The bracelet is inspiration for nitpickers, grouches and grumblers to change their ways. For every day you go without complaining, you keep the bracelet on the same wrist. Reach 21 days without switching and you earn a Certificate of Happiness.
Catch a fellow wristband-wearer complaining? Feel free to scold. Then move your own band, of course, and the offender will follow suit.
See also: The Benefits of Optimism
Admittedly, complaining can feel so good, so why stop? Stopping is beneficial for your health, says author and motivational speaker Will Bowen, and it makes you a better person.
As an example, he cites one of his heroes: “Martin Luther King, Jr. didn’t stand before thousands in Washington, D.C., and shout, ‘Isn’t it awful how we’re being treated?’ No. He shared his dream of a day when all children of all races would play and live together in peace and harmony,” Bowen writes. “For you to effect change, paint a bright vivid picture of the problem already solved and share this with as many people as you can.”

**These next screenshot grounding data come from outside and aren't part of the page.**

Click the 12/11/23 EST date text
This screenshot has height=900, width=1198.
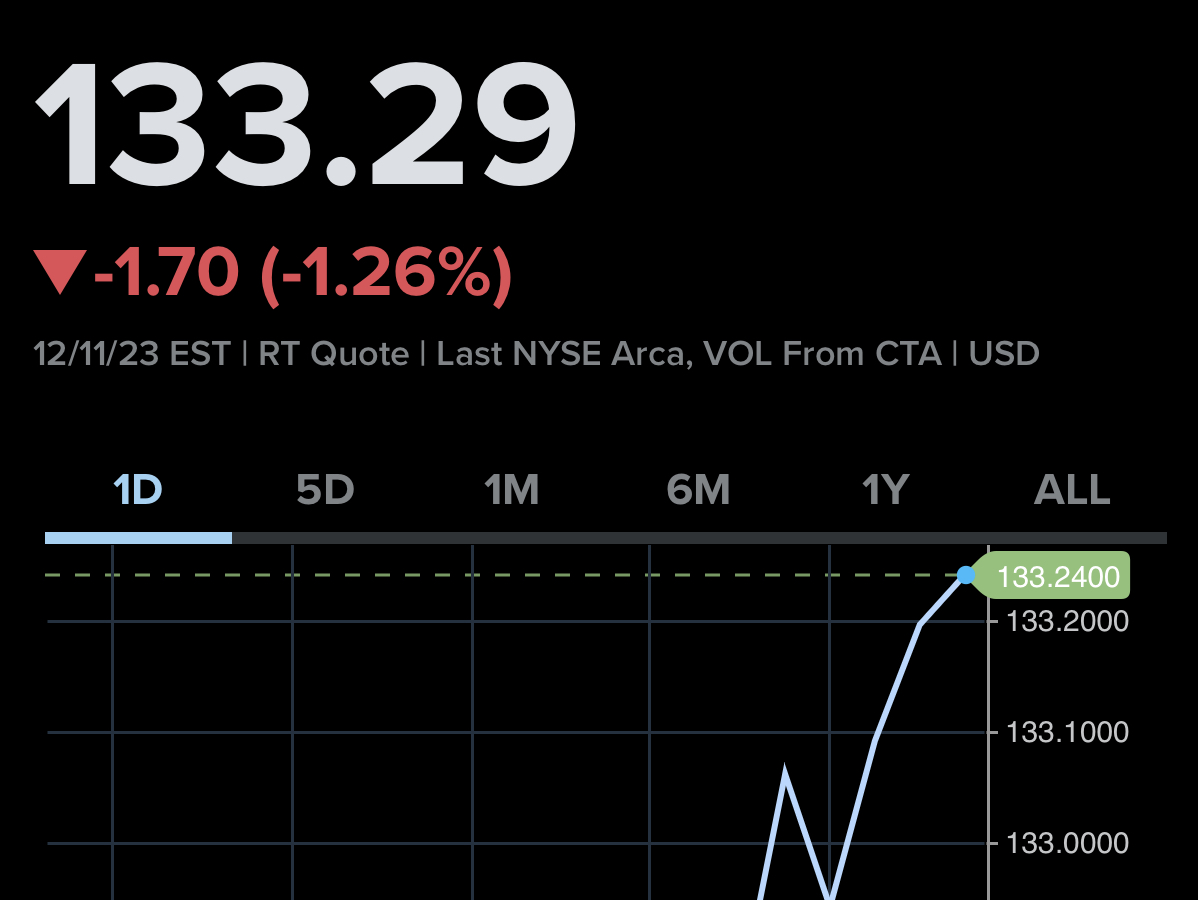tap(132, 354)
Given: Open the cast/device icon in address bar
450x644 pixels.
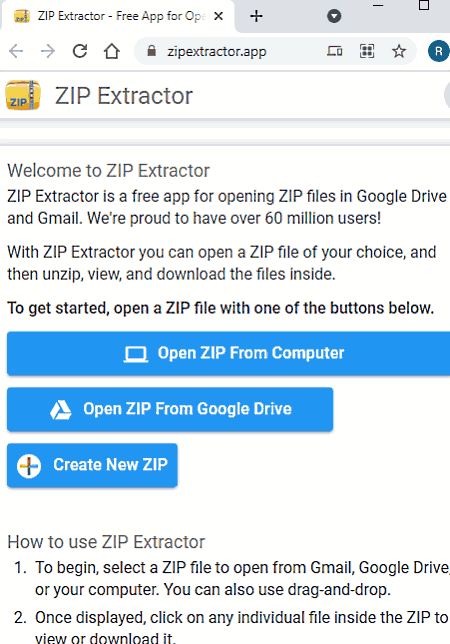Looking at the screenshot, I should point(335,51).

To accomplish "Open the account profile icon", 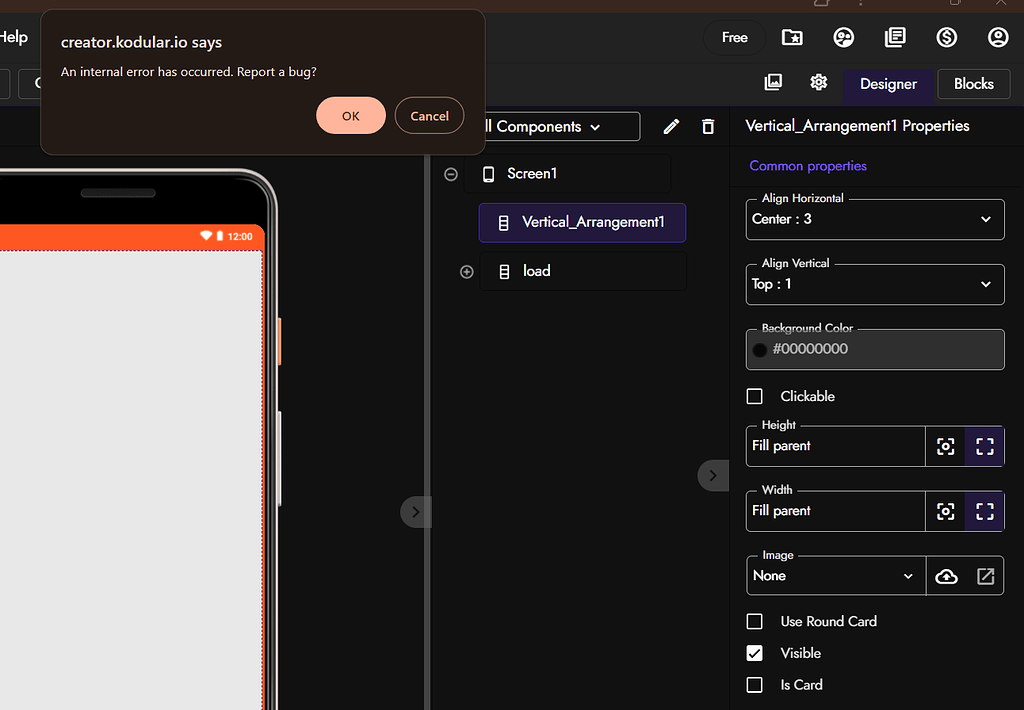I will click(998, 37).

Still, Alina Tugend’s recent essay on this phenomenon in the New York Times focused on the idea that complaining isn’t all bad, and even suggests that complaints plus action can equal necessary change. It got me thinking: Do oldsters complain more than youngsters?
Websites like wiki.answers.com, and answers.yahoo.com ask “Why do old people complain so much?” and offer answers like “their old they got nothing better to do u no” (yahoo) and “you may die any day and therefore feel you do not have the extra time to suffer fools and situations you would rather avoid, gladly” (wiki.answers). No point complaining about spelling, grammar or tortured logic; we’d have to move our notional bracelet.
On the other hand, studies routinely report that older people are happier. And AARP often offers all sorts of good news for our cohort, like Sex After 65 Linked to Happiness and Friends, family and good health are key to happiness in later years.”No use complainin’” about any of that, as George and Ira Gershwin wrote in Porgy and Bess.
For men like my dad, a son of the Depression, it’s no surprise that the world felt like an uncertain and sometimes hostile place. Complaining is what kept him fully engaged, at least until he was 70. That’s when he keeled over from a heart attack.
Wait, was I complaining? That’s my bond with dad, after all. I love to complain. Perhaps one day gene detectives will find the trait in my DNA. For now, I’ll have to decide whether the complaining that made dad’s life worthwhile contributed to his early demise.
If that’s the case, maybe a bracelet would do me good after all.